DSL Query with related log messages

max_knopp · February 8, 2019, 3:29pm

I al quite new in ELK and i need some help to create a quite complexe (at least it is my point of view) Query DSL filter in ELK . I imported with logstash the following log.

22-01-2019 12:14:05:493 | p5u05KTuVn | Client1 | requête depuis: 192.168.10.23 | URL demandée: http://api.myserver.local/api/user/get/pattern/naming/Poids_Berlingot/10cm
22-01-2019 12:14:05:500 | t680tLvgpx | Client2 | requête depuis: 192.168.10.23 | URL demandée: http://api.myserver.local/api/user/get/pattern/naming/Margo/38
22-01-2019 12:14:05:493 | p5u05KTuVn | Client1 | token authentifié | user_id: 29
22-01-2019 12:14:05:519 | p5u05KTuVn | Client1 | naming.json du modèle acheté envoyé | user_id : 29
22-01-2019 12:14:05:530 | t680tLvgpx | Client2 | token authentifié | user_id: 10
22-01-2019 12:14:05:559 | t680tLvgpx | Client2 | naming.json du modèle acheté envoyé | user_id : 10
...
22-01-2019 12:17:30:029 | FTuxiUB469 | Client1 | requête depuis: 80.12.63.20 | URL demandée: http://api.coutureconnectee.com/m2m/set/pacoevent/demo
22-01-2019 12:17:30:029 | FTuxiUB469 | Client1 | Réception d'un évènement PACO | Evènement: passage en mode démo
22-01-2019 12:17:33:018 | pd68v14hPm | Client2 | requête depuis: 80.12.63.20 | URL demandée: http://api.coutureconnectee.com/m2m/set/pacoevent/demo
22-01-2019 12:17:33:018 | pd68v14hPm | Client2 | Réception d'un évènement PACO | Evènement: passage en mode démo
22-01-2019 12:18:09:423 | tpc69IUT1n | Client1 | requête depuis: 192.168.10.23 | URL demandée: http://api.myserver.local/api/user/get/pattern/naming/Margo/38
22-01-2019 12:18:09:423 | tpc69IUT1n | Client1 | impossible de décoder le token | erreur: jwt expired

All fields are separated by the "|" char, all field are extracted to individual tag with the logstash filter (field name are the column number (col02, col03...) The timestamp at the begining of each line is also correctly parsed. When a client (col03) do a request to the server, a transaction ID (col02) is created to identify all messages generated when the server is processing the request.

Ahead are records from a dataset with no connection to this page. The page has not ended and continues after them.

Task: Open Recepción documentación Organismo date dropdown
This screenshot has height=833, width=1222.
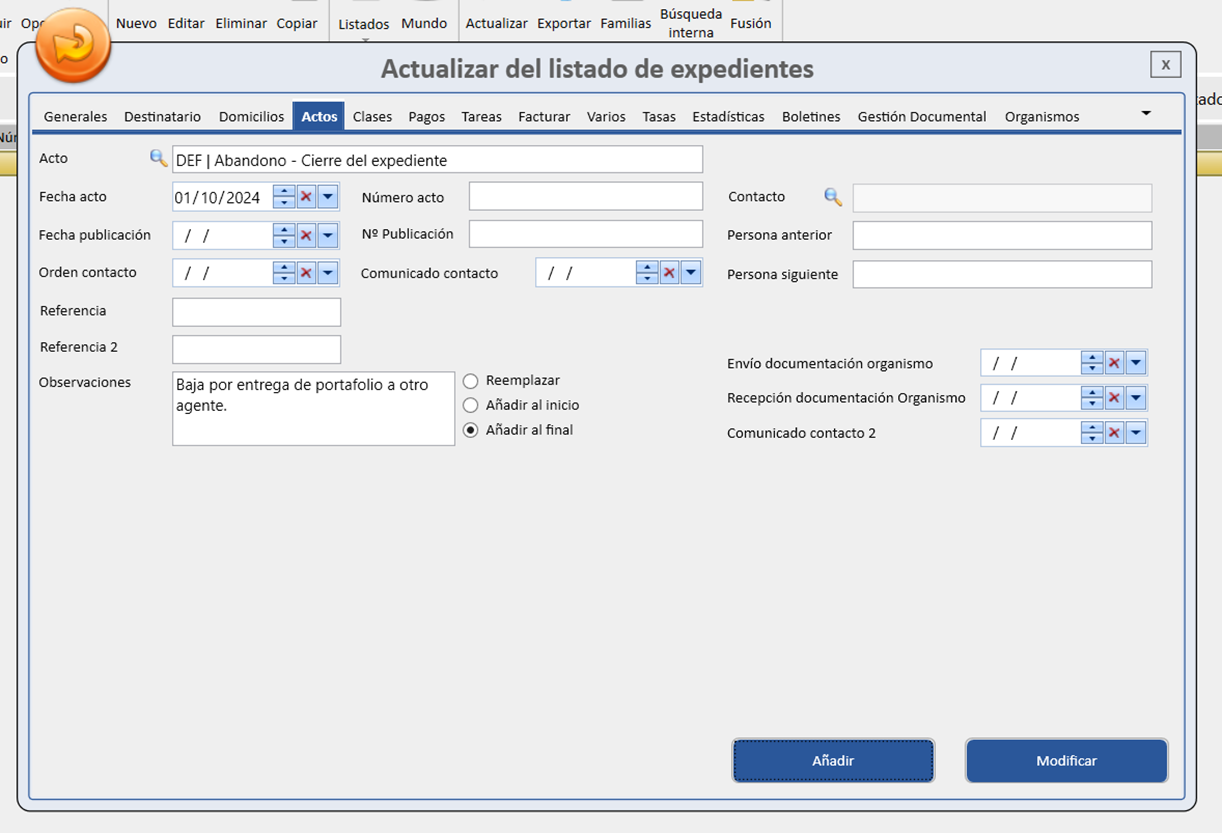Action: [x=1136, y=398]
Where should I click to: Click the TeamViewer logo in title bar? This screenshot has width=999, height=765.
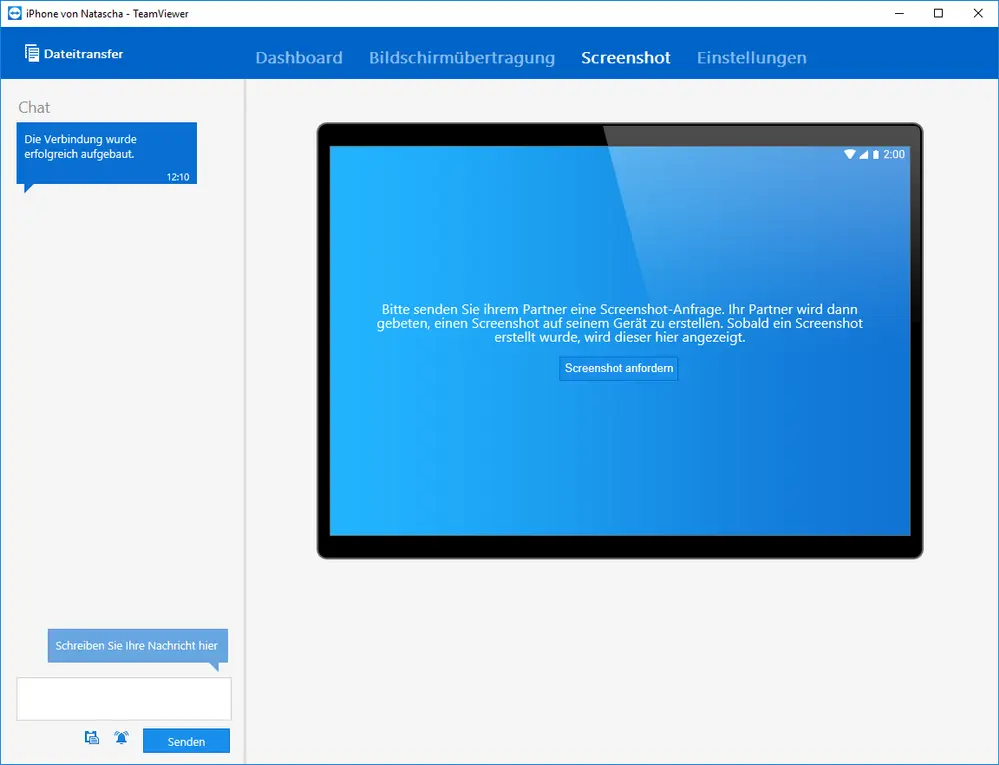14,13
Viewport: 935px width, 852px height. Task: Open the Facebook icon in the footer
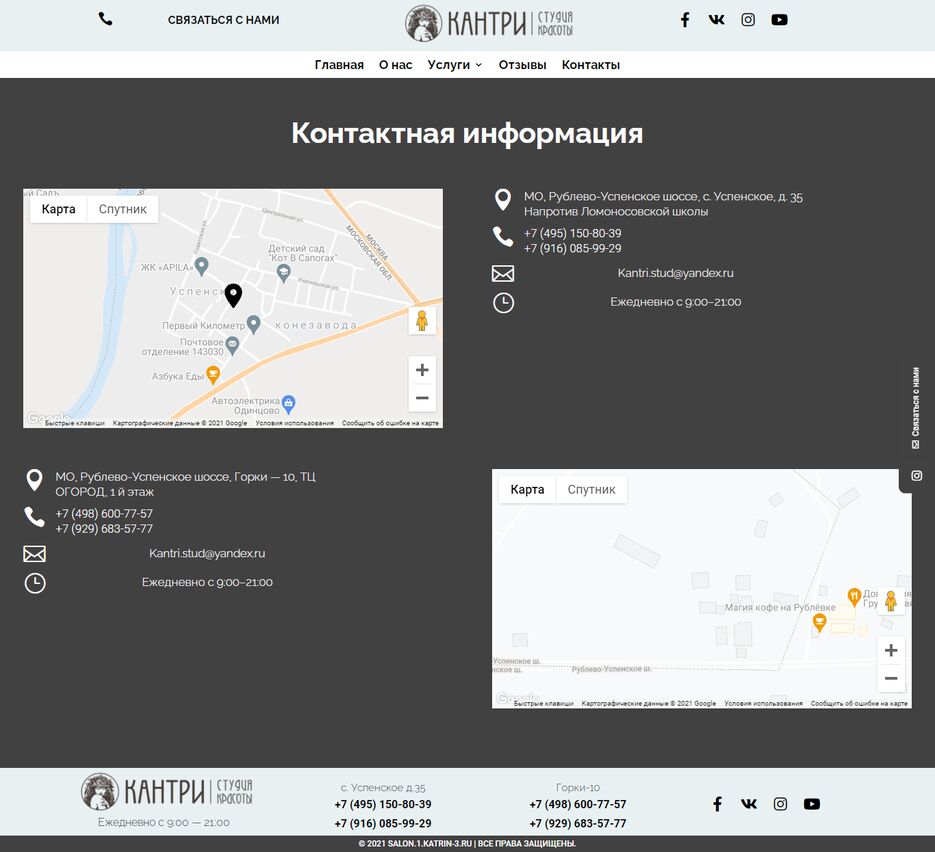coord(717,803)
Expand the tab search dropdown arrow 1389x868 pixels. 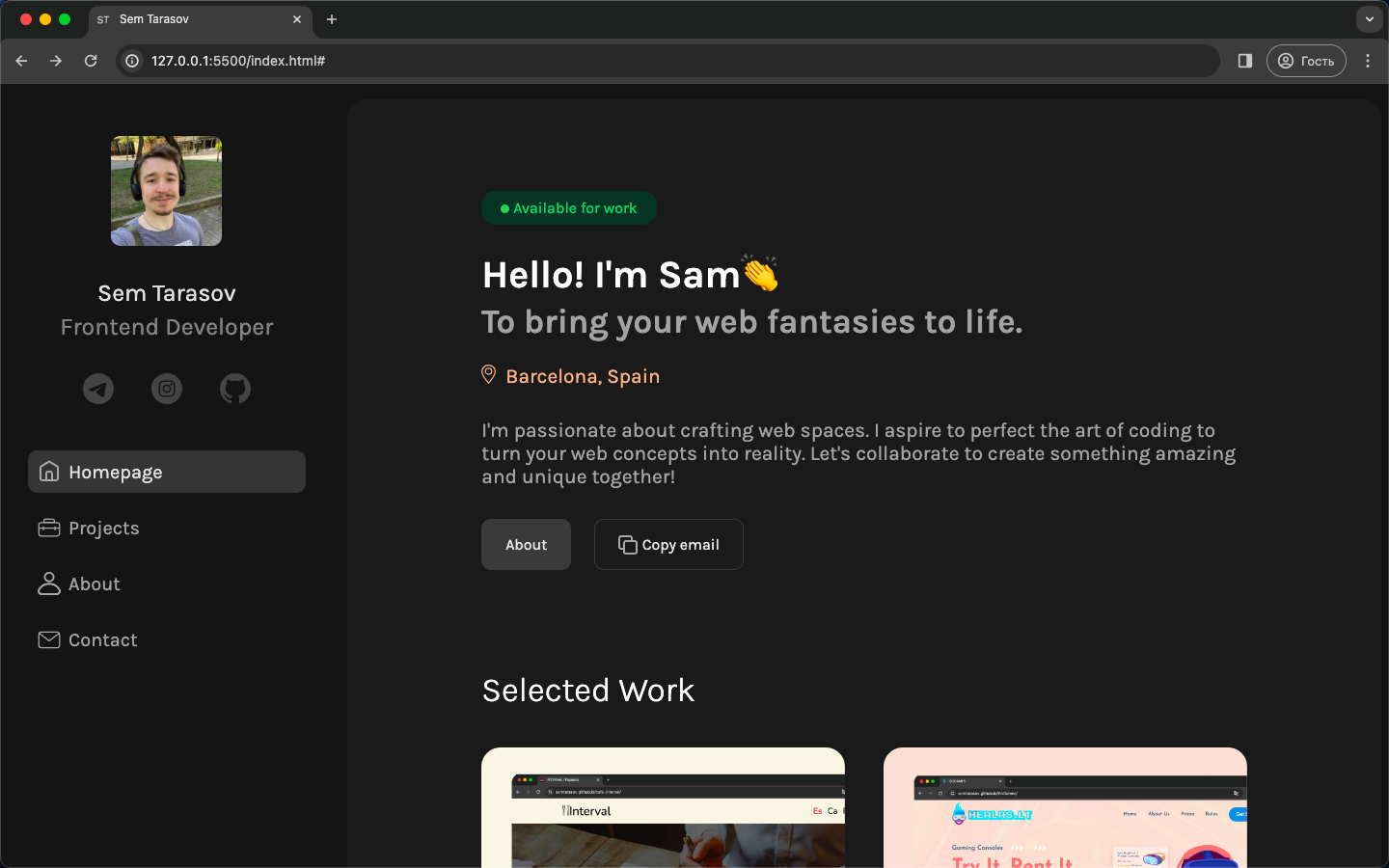point(1370,19)
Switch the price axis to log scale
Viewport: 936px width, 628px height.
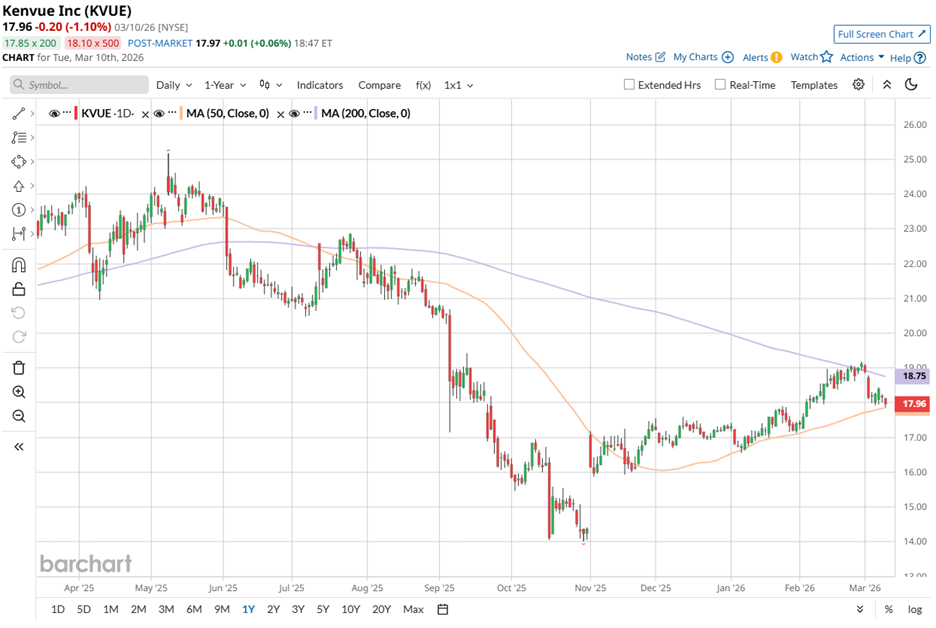914,609
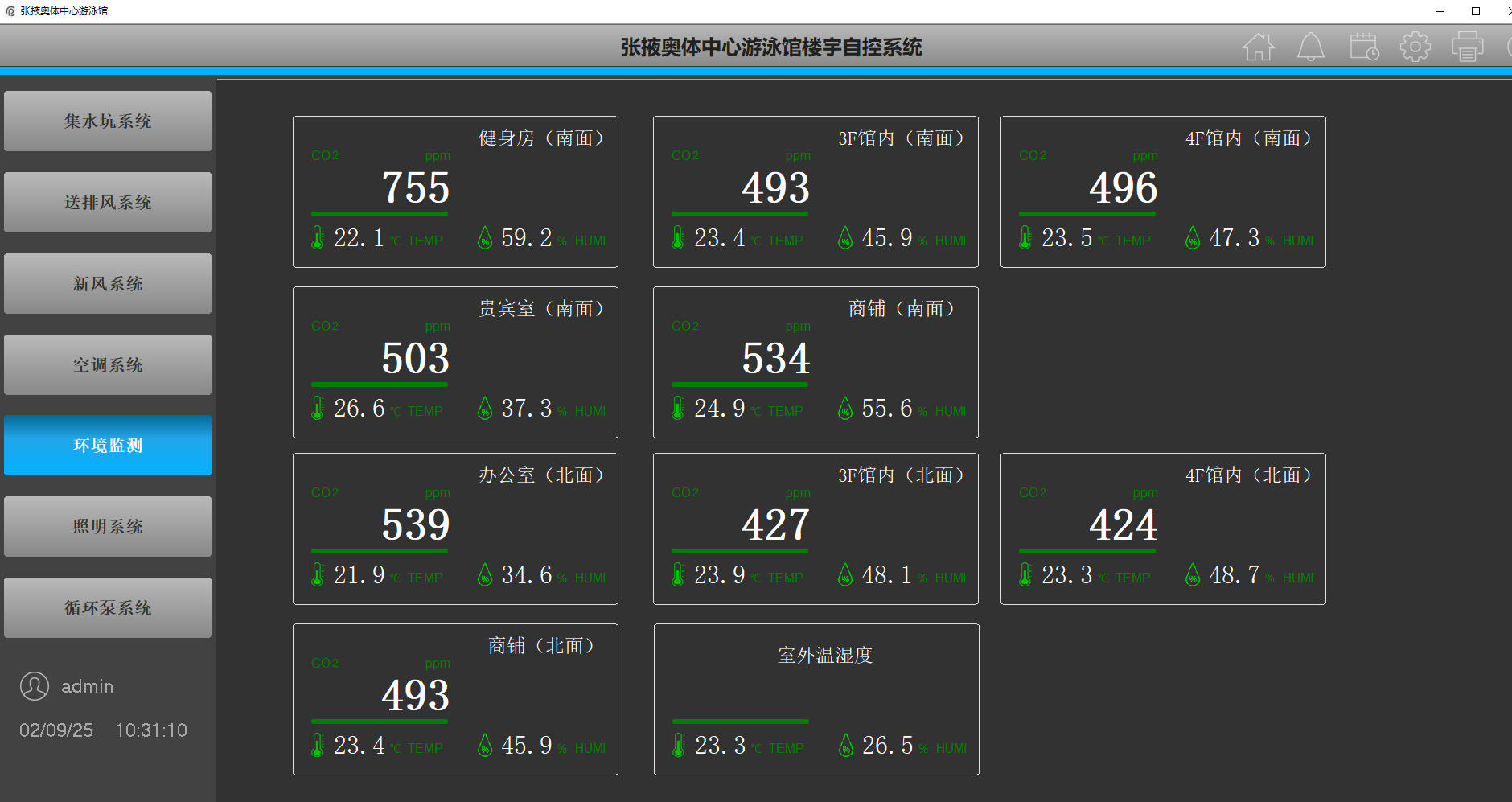Open the calendar schedule icon
This screenshot has height=802, width=1512.
click(1363, 47)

First I need to identify and count a sequence of messages:

a message containing "get/pattern/naming"
getting the transaction ID (col02) of that message and the Client id (col03)
for the transaction ID extracted checking if there is a message containing "token authentifié" and a message containing "naming.json du modèle acheté envoyé"
if the point 3) is verified with the client Id extracted searching the first next message containing "set/pacoevent/demo"

in a second time (if possible) I need to get the time difference between the first message of the sequence and the last one.

if someone can help me to create that filter it would be great

Marius_Dragomir · February 22, 2019, 10:13am

You can create a filter from the filter builder in Kibana Discover for each of the first 3 requirements and then you can see them in Discover. But that's about it. The rest isn't really possible in Kibana and would require a custom app to do.

system · March 22, 2019, 10:22am

This topic was automatically closed 28 days after the last reply. New replies are no longer allowed.